Propaganda negativa, priorização paga e comercialização de conteúdos inverídicos
De acordo com a instrução, o impulsionamento de conteúdo político-eleitoral será autorizado durante a pré-campanha desde que sejam observadas a moderação e a transparência dos gastos com o serviço. O pedido explícito de votos, contudo, está proibido na fase de pré-candidatura (art 3º-B).
A propaganda negativa é vedada tanto no impulsionamento quanto na priorização paga de conteúdos em aplicações de busca. No §7-B do artigo 28, o texto veta o uso, como palavra-chave, do nome de partido, federação, coligação ou candidatura adversária, mesmo que a finalidade seja promover propaganda positiva da parte responsável pelo impulsionamento.
Também não é permitido difundir dados falsos, notícias fraudulentas ou informações gravemente descontextualizadas, ainda que benéficas à autora ou autor da publicação. Eventuais condutas que violem essas regras poderão ser objeto de ação que apure a prática de abuso de poder.
Outra vedação, prevista no §12 do artigo 29, diz respeito à comercialização, por provedor de aplicação de internet, de qualquer modalidade de impulsionamento de conteúdo que veicule fato sabidamente inverídico ou gravemente descontextualizado que atinja a integridade eleitoral.

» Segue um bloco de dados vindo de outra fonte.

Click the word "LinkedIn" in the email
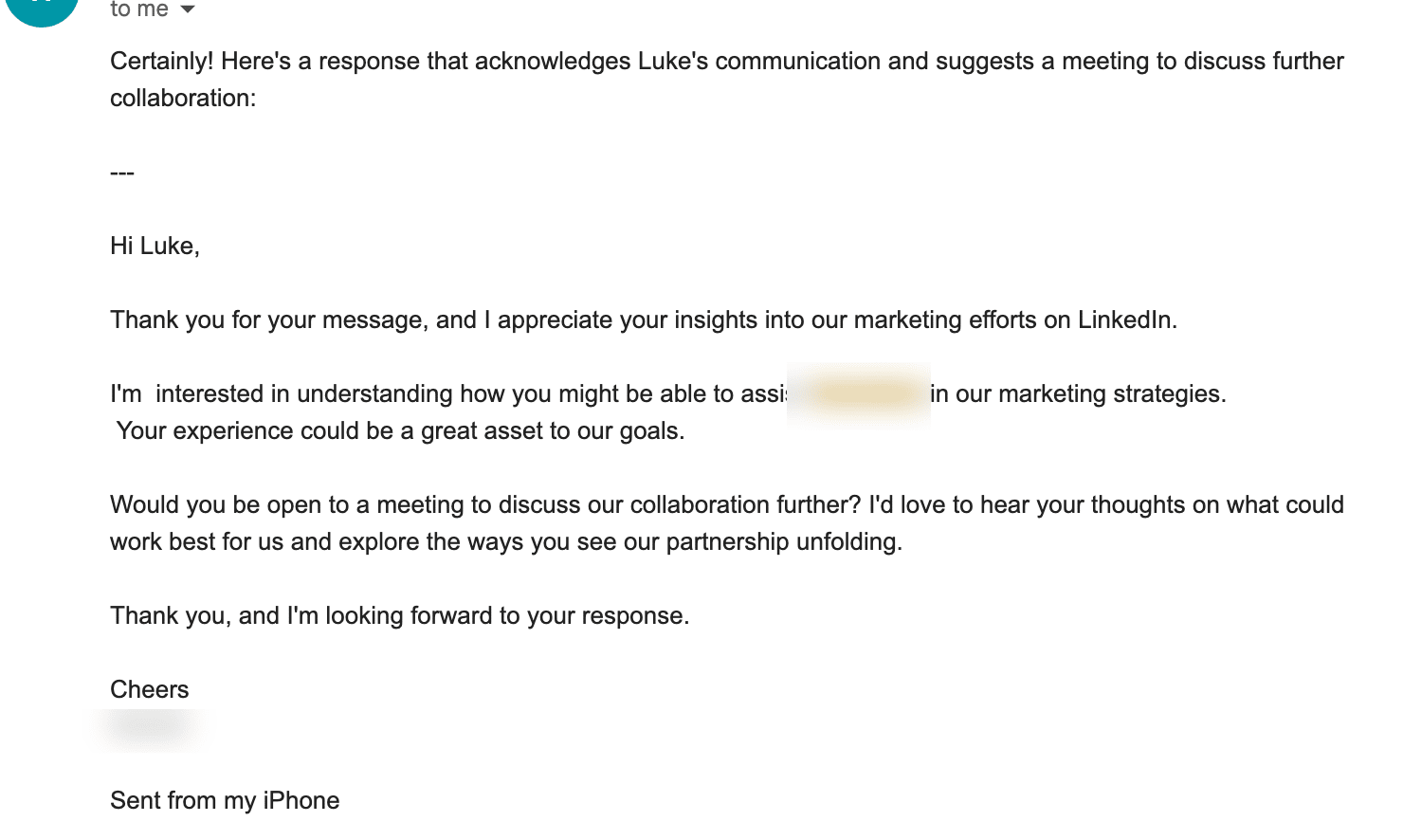The width and height of the screenshot is (1403, 840). (x=1124, y=320)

Lives eleitorais, tratamento de dados sensíveis e revogação de dispositivos
A live eleitoral – entendida como transmissão digital realizada por candidata ou candidato para promover sua candidatura com ou sem participação de terceiros – constitui ato de campanha eleitoral de caráter público (art. 29-A). Aplicam-se às lives as mesmas regras referentes à propaganda eleitoral na internet, incluindo a proibição quanto à transmissão ou retransmissão em sites de pessoas jurídicas.
A minuta define normas mais rigorosas para o tratamento de dados sensíveis. É vedado, por exemplo, o uso dessas informações para criar perfis de usuárias e usuários com a intenção de direcionar, de modo segmentado, propaganda eleitoral sem o consentimento específico e destacado do titular (art. 33-B).
Entre as atribuições dos provedores de aplicações estão garantir o respeito aos direitos e acesso facilitado às informações sobre o tratamento de dados dispostos na Lei Geral de Proteção de Dados (Lei nº 13.709/2018), além de adotar medidas para a proteção contra a discriminação ilícita e abusiva.
A proposta ainda revogou o Capítulo IX, que trata das condutas vedadas a agentes públicos em campanha eleitoral, e os artigos 109, 123 e 124 do Capítulo XI – Disposições finais.
Inscrições para as audiências públicas
Para participar da audiência pública, as pessoas interessadas devem enviar propostas por meio do formulário eletrônico disponibilizado no Portal do TSE até as 23h59 de 19 de janeiro. No mesmo formulário, também é possível se inscrever para fazer uso da palavra no evento. A lista de inscrições deferidas será divulgada no Portal do TSE em 22 de janeiro.
Podem participar pessoas e instituições públicas e privadas (incluídos os partidos políticos), os Tribunais Regionais Eleitorais (TREs) e as associações profissionais e acadêmicas interessadas em apresentar sugestões nas Resoluções que serão aplicadas às Eleições Municipais de 2024.
As audiências públicas serão conduzidas pela vice-presidente da Corte, ministra Cármen Lúcia, relatora de todas as instruções das eleições 2024, e realizadas nos próximos dias 23, 24 e 25 de janeiro, sempre a partir das 9h, no Auditório I da sede do TSE, em Brasília. O evento também será transmitido ao vivo no canal do Tribunal na plataforma YouTube.